Embracing The Fear Of Change

I have spoken with numerous executives from companies such as Red Hat, Oracle, UPS, Microsoft, and IBM, and they all share a common concern

I have spoken with numerous executives from companies such as Red Hat, Oracle, UPS, Microsoft, and IBM, and they all share a common concern: the fear of making poor decisions.

  • According to Norwest Venture Partners, 90% of CEOs acknowledge that their primary worry is the fear of failure.

  • However, exceptional leaders embrace this fear.

Why it matters: Consider Satya Nadella, for instance.

  • When he became the CEO of Microsoft in 2014, the company had a toxic and siloed culture.

  • Nadella recognized that the fear of being wrong stifled innovation.
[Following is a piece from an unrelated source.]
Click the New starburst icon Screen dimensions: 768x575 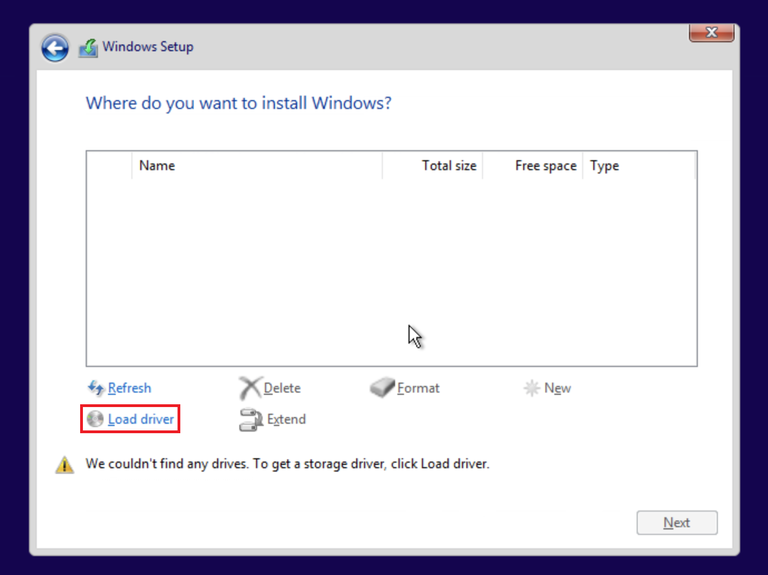coord(532,388)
  • To combat this, he shifted the culture from a "know-it-all" mentality to a "learn-it-all" approach, promoting rapid experimentation and learning from failure.
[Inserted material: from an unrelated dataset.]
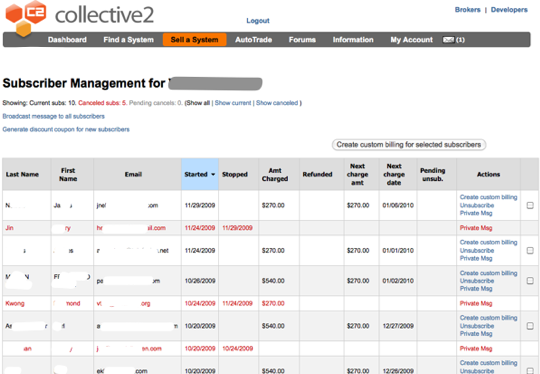Click Generate discount coupon for new subscribers
The height and width of the screenshot is (374, 540).
point(66,129)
The AI journey: Similarly, leaders embarking on the pilgrimage to Enterprise AI understand that failure is an integral part of the process.
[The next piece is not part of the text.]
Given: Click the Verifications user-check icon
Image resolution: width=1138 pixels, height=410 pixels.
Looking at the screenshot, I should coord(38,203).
  • They view setbacks not as career-ending events but as valuable learning opportunities that encourage growth and innovation.

  • They implement two-way door decisions that allow for rapid experimentation and foster a culture of a "fail-fast" mentality.

The big picture: When things go wrong, these fear-facing leaders embrace post-mortems and openly discuss their failures to normalize them as necessary components of the invention process.

  • This practice is reminiscent of Jeff Bezos at Amazon.

Zoom in: To ensure that no failure jeopardizes an initiative, they break large, high-stakes projects into smaller, more achievable goals.

  • This way, they allow for failures at the micro level to facilitate learning before scaling up to the macro level.

Between the lines: Focusing on the journey of incremental improvement, rather than just the result, allows teams to appreciate small victories and make necessary adjustments throughout the process.

  • This approach helps alleviate the pressure associated with achieving success or dealing with failure.

Go deeper: An analysis of corporate history reveals a stark choice: leaders can let fear become a paralyzing force that drives them toward mediocrity and eventual irrelevance, as experienced by Kodak, Blockbuster, and Nokia.

  • Conversely, leaders can choose to harness fear as a source of energy, urgency, and focus.

  • They can follow in the footsteps of turnaround artists and innovators at IBM, Microsoft, Amazon, and Netflix.

  • This approach channels the fear of disappointing customers to overcome the fear of internal change, systematically reframing failure as a prerequisite for innovation.

  • It fosters cultures of psychological safety, where the fear of speaking up is substituted with a responsibility to do so.